* **Work to be completed**
Reproduce each of the following entries verbatim, line for line, with no changes.

* **Data to process**
--- start ---
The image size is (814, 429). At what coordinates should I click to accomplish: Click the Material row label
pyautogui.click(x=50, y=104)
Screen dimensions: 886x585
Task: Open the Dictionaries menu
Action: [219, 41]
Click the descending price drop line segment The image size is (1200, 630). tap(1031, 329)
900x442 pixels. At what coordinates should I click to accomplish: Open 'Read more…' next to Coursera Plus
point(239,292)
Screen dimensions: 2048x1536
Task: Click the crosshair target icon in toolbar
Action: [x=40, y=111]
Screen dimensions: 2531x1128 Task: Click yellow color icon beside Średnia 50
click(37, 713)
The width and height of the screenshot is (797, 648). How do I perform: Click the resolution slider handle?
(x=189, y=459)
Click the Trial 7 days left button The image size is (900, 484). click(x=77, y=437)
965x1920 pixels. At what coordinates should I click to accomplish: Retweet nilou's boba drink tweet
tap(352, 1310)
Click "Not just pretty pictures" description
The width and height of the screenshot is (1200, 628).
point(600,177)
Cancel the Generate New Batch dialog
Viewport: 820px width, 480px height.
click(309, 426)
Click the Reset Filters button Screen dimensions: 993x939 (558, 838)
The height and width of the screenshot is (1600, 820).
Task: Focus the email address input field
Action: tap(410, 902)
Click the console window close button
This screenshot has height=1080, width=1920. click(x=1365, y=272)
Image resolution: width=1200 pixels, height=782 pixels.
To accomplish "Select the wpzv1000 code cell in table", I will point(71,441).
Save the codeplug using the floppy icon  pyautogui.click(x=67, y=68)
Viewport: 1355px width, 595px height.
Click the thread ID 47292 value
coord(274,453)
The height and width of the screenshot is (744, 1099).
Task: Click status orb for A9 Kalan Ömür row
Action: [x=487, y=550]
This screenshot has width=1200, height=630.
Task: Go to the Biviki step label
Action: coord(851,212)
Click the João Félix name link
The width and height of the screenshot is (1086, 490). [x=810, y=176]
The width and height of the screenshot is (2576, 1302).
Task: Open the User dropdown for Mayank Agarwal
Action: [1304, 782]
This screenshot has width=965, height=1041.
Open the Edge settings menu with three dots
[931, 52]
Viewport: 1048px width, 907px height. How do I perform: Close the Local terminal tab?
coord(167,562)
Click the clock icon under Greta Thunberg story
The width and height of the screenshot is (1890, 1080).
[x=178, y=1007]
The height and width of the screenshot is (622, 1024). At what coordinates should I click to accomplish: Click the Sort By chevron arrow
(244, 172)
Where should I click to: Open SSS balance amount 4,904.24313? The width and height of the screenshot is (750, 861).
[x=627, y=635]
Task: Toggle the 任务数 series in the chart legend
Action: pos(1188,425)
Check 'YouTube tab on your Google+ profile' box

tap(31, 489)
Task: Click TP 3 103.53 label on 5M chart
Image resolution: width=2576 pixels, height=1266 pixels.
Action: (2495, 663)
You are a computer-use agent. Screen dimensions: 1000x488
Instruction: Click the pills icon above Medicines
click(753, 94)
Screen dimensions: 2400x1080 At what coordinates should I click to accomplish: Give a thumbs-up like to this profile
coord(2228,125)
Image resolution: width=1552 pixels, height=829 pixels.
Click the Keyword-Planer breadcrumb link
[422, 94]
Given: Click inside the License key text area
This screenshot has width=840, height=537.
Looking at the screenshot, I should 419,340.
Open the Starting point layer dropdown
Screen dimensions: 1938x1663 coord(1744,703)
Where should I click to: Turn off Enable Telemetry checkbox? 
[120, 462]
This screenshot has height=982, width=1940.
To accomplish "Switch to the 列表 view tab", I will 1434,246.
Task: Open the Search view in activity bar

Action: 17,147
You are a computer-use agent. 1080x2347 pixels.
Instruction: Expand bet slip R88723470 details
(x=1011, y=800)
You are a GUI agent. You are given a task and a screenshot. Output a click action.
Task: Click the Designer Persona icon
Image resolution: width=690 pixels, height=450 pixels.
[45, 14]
--- end ---
* **The response**
The image size is (814, 429). At what coordinates should I click to accomplish: Click the Material row label
pyautogui.click(x=50, y=104)
Screen dimensions: 886x585
Task: Open the Dictionaries menu
Action: [219, 41]
Click the descending price drop line segment The image size is (1200, 630). tap(1031, 329)
900x442 pixels. At what coordinates should I click to accomplish: Open 'Read more…' next to Coursera Plus
point(239,292)
Screen dimensions: 2048x1536
Task: Click the crosshair target icon in toolbar
Action: [x=40, y=111]
Screen dimensions: 2531x1128 Task: Click yellow color icon beside Średnia 50
click(37, 713)
The width and height of the screenshot is (797, 648). How do I perform: Click the resolution slider handle?
(x=189, y=459)
Click the Trial 7 days left button The image size is (900, 484). click(x=77, y=437)
965x1920 pixels. At what coordinates should I click to accomplish: Retweet nilou's boba drink tweet
tap(352, 1310)
Click "Not just pretty pictures" description
The width and height of the screenshot is (1200, 628).
point(600,177)
Cancel the Generate New Batch dialog
Viewport: 820px width, 480px height.
click(309, 426)
Click the Reset Filters button Screen dimensions: 993x939 (558, 838)
The height and width of the screenshot is (1600, 820).
Task: Focus the email address input field
Action: tap(410, 902)
Click the console window close button
This screenshot has height=1080, width=1920. click(x=1365, y=272)
Image resolution: width=1200 pixels, height=782 pixels.
To accomplish "Select the wpzv1000 code cell in table", I will point(71,441).
Save the codeplug using the floppy icon  pyautogui.click(x=67, y=68)
Viewport: 1355px width, 595px height.
Click the thread ID 47292 value
coord(274,453)
The height and width of the screenshot is (744, 1099).
Task: Click status orb for A9 Kalan Ömür row
Action: [x=487, y=550]
This screenshot has width=1200, height=630.
Task: Go to the Biviki step label
Action: coord(851,212)
Click the João Félix name link
The width and height of the screenshot is (1086, 490). [x=810, y=176]
The width and height of the screenshot is (2576, 1302).
Task: Open the User dropdown for Mayank Agarwal
Action: [1304, 782]
This screenshot has width=965, height=1041.
Open the Edge settings menu with three dots
[931, 52]
Viewport: 1048px width, 907px height. How do I perform: Close the Local terminal tab?
coord(167,562)
Click the clock icon under Greta Thunberg story
The width and height of the screenshot is (1890, 1080).
[x=178, y=1007]
The height and width of the screenshot is (622, 1024). At what coordinates should I click to accomplish: Click the Sort By chevron arrow
(244, 172)
Where should I click to: Open SSS balance amount 4,904.24313? The width and height of the screenshot is (750, 861).
[x=627, y=635]
Task: Toggle the 任务数 series in the chart legend
Action: pos(1188,425)
Check 'YouTube tab on your Google+ profile' box

tap(31, 489)
Task: Click TP 3 103.53 label on 5M chart
Image resolution: width=2576 pixels, height=1266 pixels.
Action: (2495, 663)
You are a computer-use agent. Screen dimensions: 1000x488
Instruction: Click the pills icon above Medicines
click(753, 94)
Screen dimensions: 2400x1080 At what coordinates should I click to accomplish: Give a thumbs-up like to this profile
coord(2228,125)
Image resolution: width=1552 pixels, height=829 pixels.
Click the Keyword-Planer breadcrumb link
[422, 94]
Given: Click inside the License key text area
This screenshot has width=840, height=537.
Looking at the screenshot, I should 419,340.
Open the Starting point layer dropdown
Screen dimensions: 1938x1663 coord(1744,703)
Where should I click to: Turn off Enable Telemetry checkbox? 
[120, 462]
This screenshot has height=982, width=1940.
To accomplish "Switch to the 列表 view tab", I will 1434,246.
Task: Open the Search view in activity bar

Action: 17,147
You are a computer-use agent. 1080x2347 pixels.
Instruction: Expand bet slip R88723470 details
(x=1011, y=800)
You are a GUI agent. You are given a task and a screenshot. Output a click action.
Task: Click the Designer Persona icon
Image resolution: width=690 pixels, height=450 pixels.
[45, 14]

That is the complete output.